Saved entries:
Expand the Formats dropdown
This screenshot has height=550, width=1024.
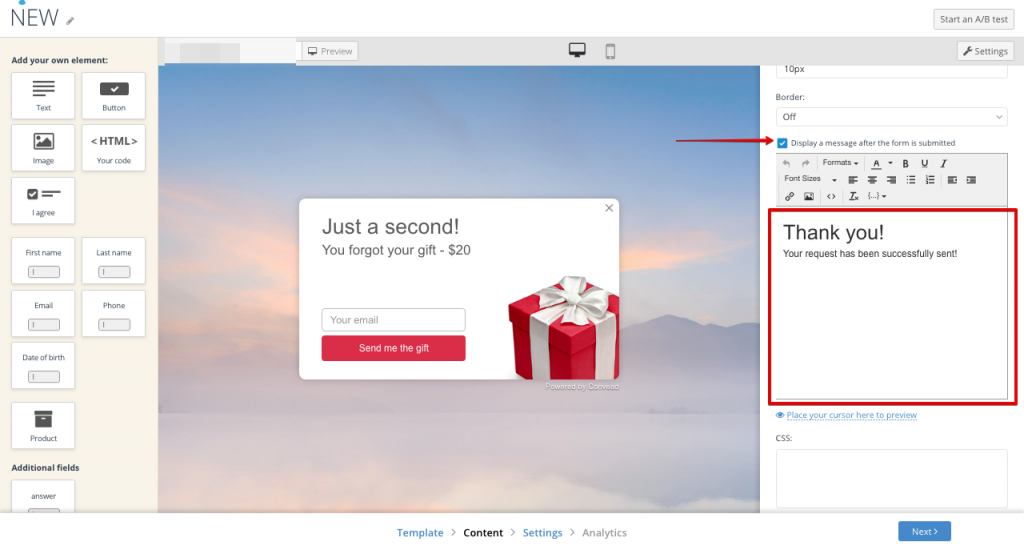[840, 163]
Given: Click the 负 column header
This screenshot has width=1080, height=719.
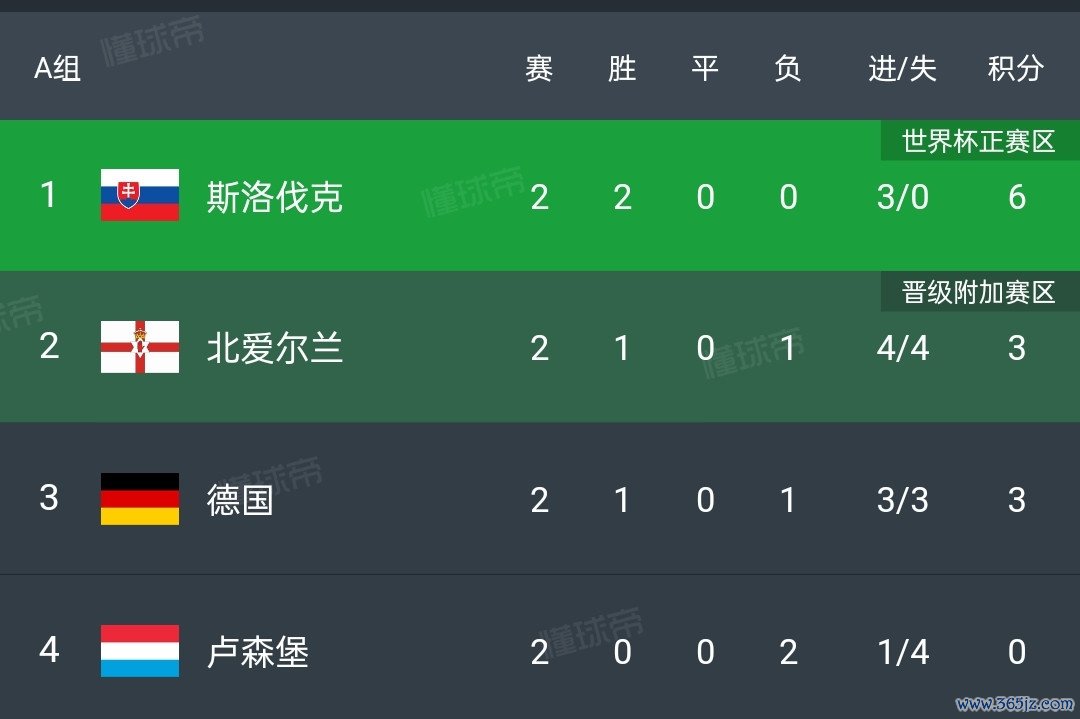Looking at the screenshot, I should (788, 68).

WORK REQUEST - From the line containing "Given: Click the 负 column header" through the end of the entries, quote each line exactly and nothing else, excluding all pictures.

ANSWER SPACE -
Given: Click the 负 column header
This screenshot has width=1080, height=719.
Looking at the screenshot, I should (788, 68).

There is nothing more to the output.